> Your instructions: Only the lines from the one with "Connect a new Bluesky account" to the end of the data below should be given again, exactly, with both ends included and pictures omitted.

> Extracted information:
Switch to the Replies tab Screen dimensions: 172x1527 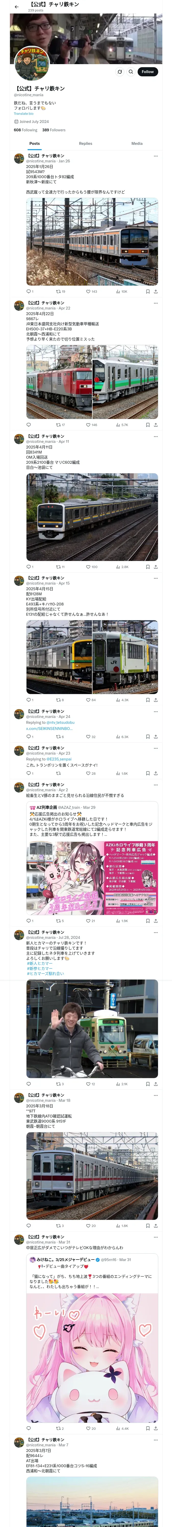coord(85,143)
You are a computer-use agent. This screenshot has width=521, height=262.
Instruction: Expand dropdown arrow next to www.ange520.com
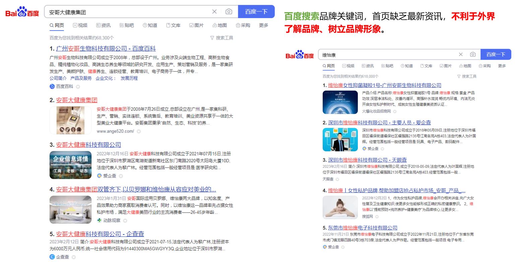[139, 132]
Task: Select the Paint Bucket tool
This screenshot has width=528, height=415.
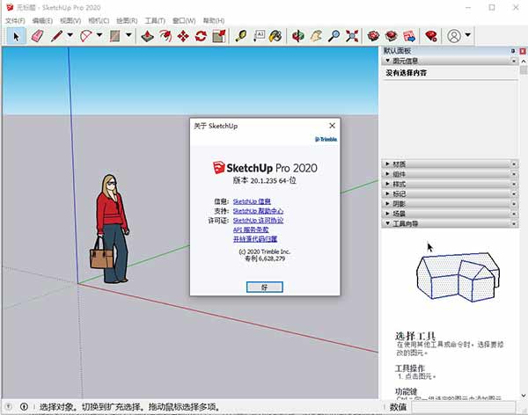Action: click(x=275, y=36)
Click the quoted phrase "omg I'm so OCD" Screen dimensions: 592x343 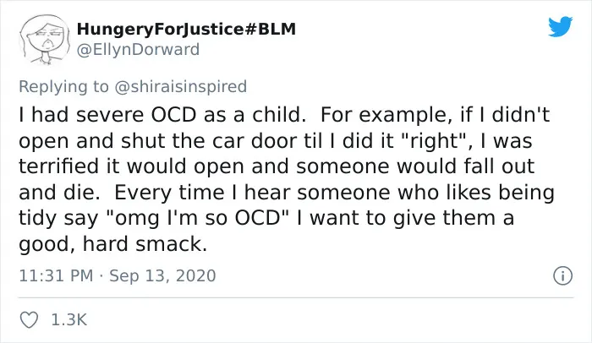[x=198, y=218]
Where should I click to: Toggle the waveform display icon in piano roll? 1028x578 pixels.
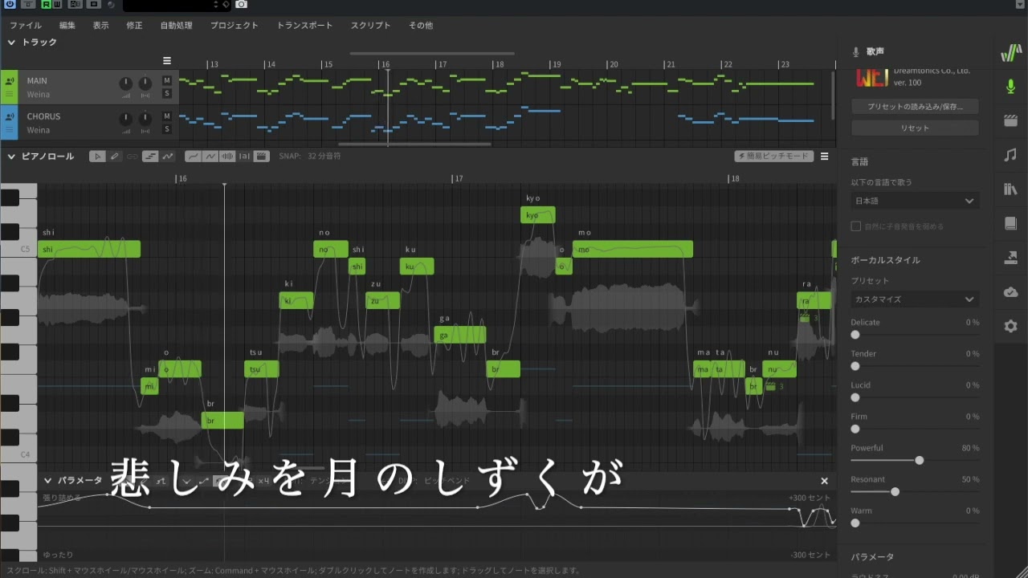(227, 157)
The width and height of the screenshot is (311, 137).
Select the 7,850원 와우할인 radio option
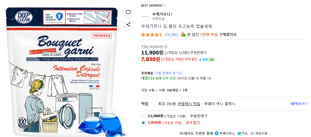[143, 123]
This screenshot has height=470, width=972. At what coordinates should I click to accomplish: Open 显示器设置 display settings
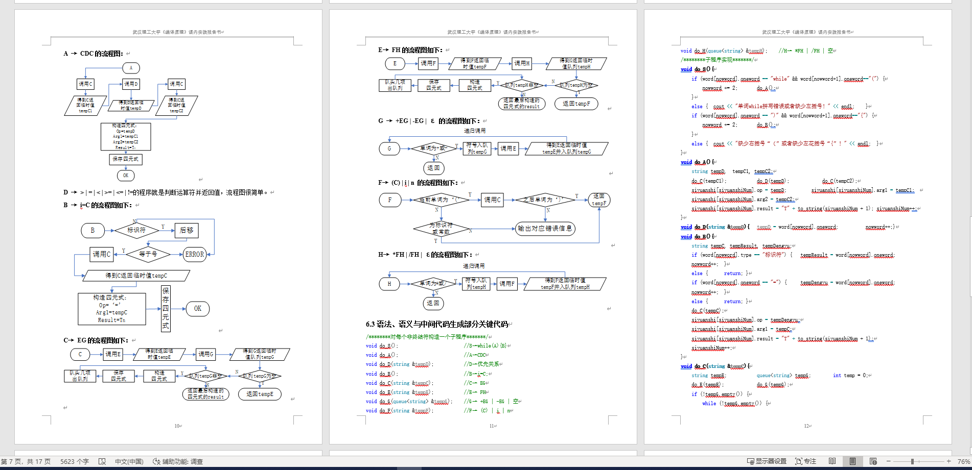pos(767,461)
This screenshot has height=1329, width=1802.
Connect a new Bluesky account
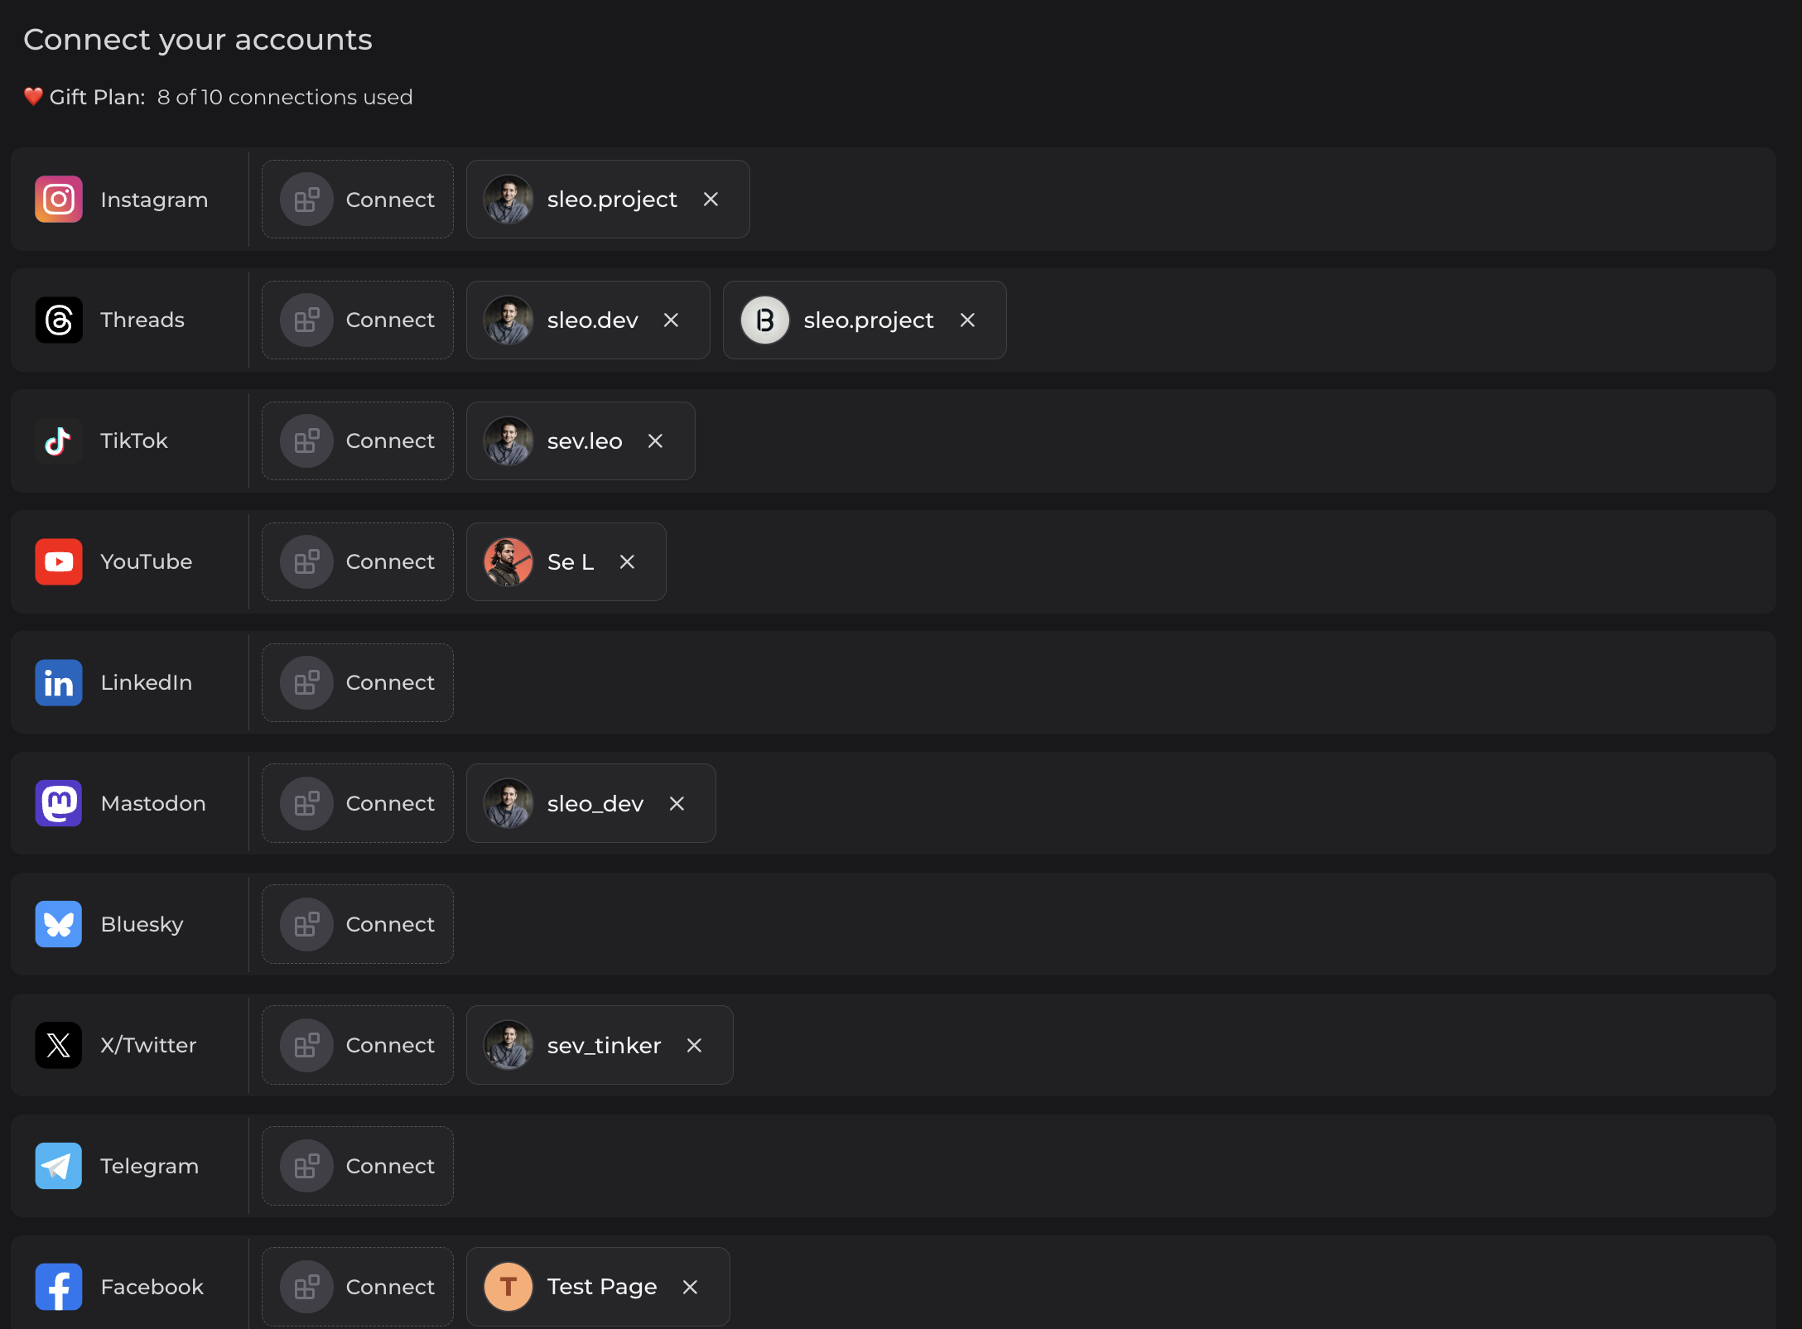click(357, 924)
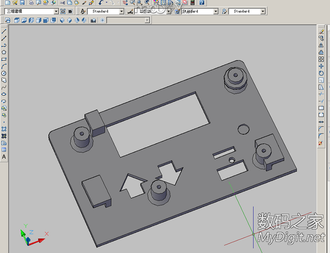
Task: Select the Rectangle draw tool
Action: pos(4,59)
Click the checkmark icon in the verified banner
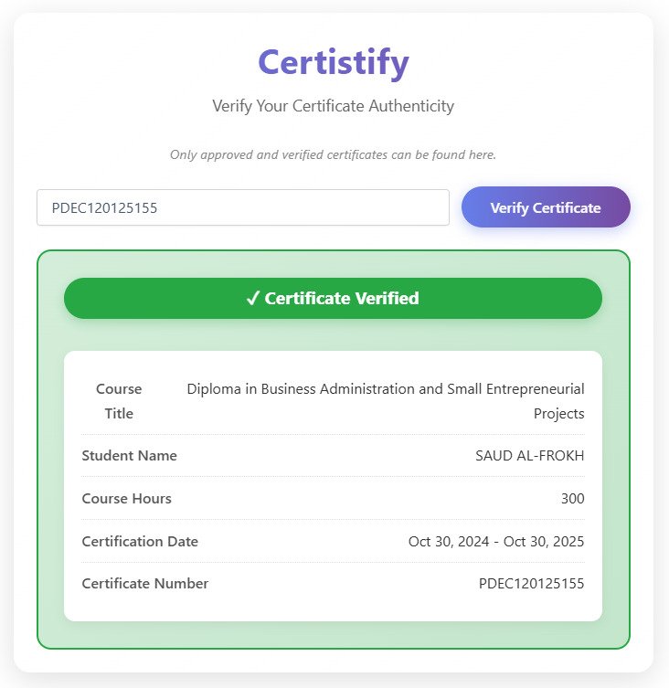The height and width of the screenshot is (688, 669). (x=253, y=299)
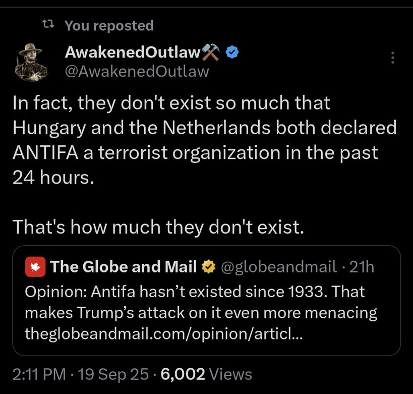413x394 pixels.
Task: Tap the hammer and pick emoji icon
Action: (x=211, y=52)
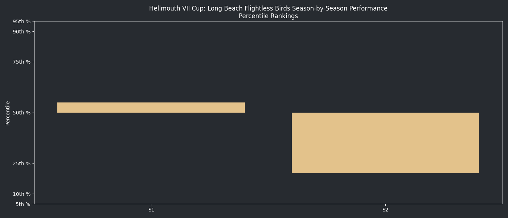Click the S1 x-axis label
508x218 pixels.
click(x=151, y=210)
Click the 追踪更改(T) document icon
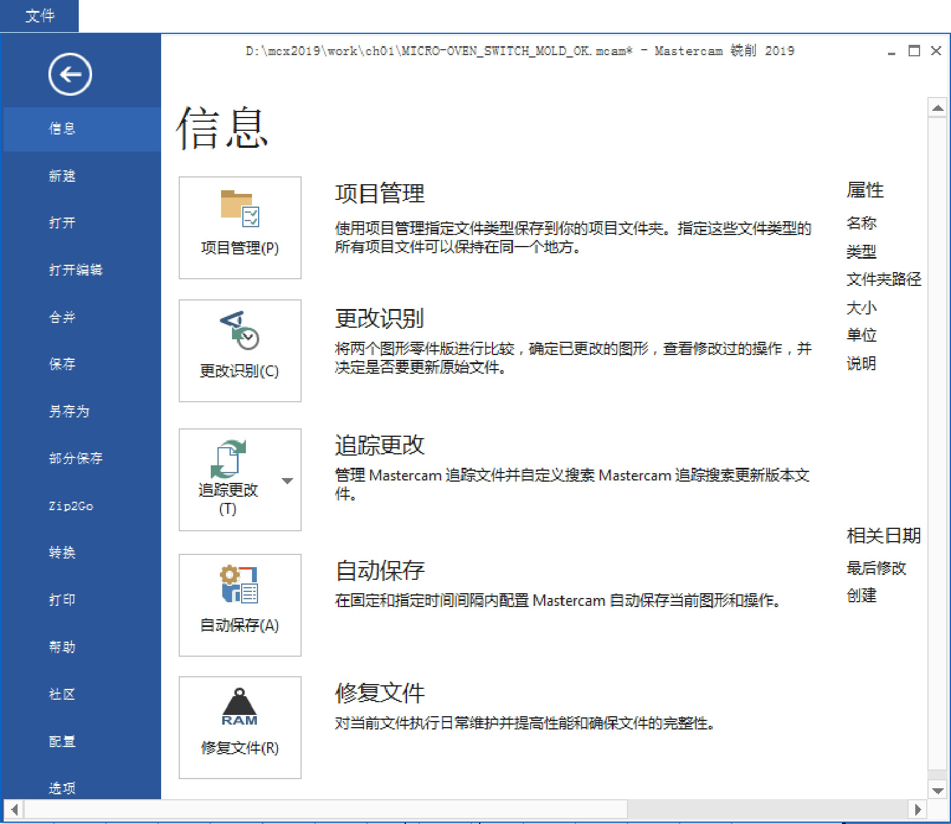The width and height of the screenshot is (951, 824). click(x=228, y=459)
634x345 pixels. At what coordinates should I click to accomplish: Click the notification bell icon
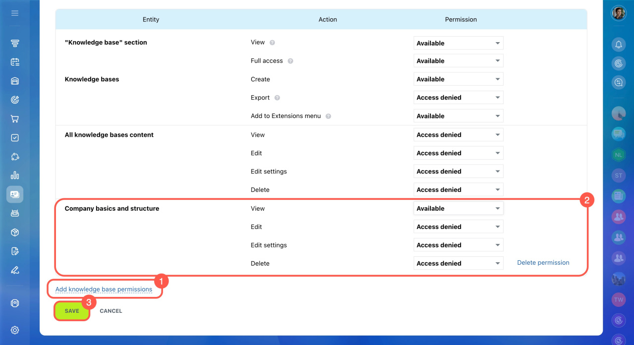619,44
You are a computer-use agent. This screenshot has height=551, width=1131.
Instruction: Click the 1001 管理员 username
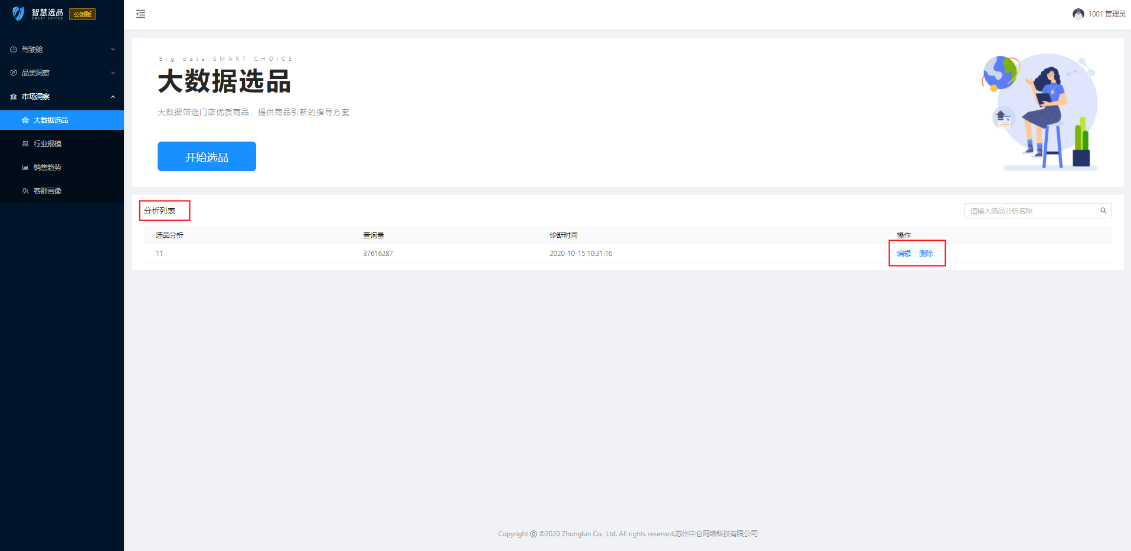tap(1106, 14)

> Task output:
Connect a new Bluesky account
click(357, 924)
Task: Select the Rectangle draw tool
Action: pos(4,59)
Click the checkmark icon in the verified banner
The height and width of the screenshot is (688, 669). (x=253, y=299)
413x394 pixels.
Task: Tap the hammer and pick emoji icon
Action: (x=211, y=52)
Click the S1 x-axis label
508x218 pixels.
click(x=151, y=210)
Click the 追踪更改(T) document icon
The width and height of the screenshot is (951, 824). click(x=228, y=459)
634x345 pixels. At what coordinates should I click to accomplish: Click the notification bell icon
619,44
You are a computer-use agent. This screenshot has height=551, width=1131.
Instruction: Click the 1001 管理员 username
tap(1106, 14)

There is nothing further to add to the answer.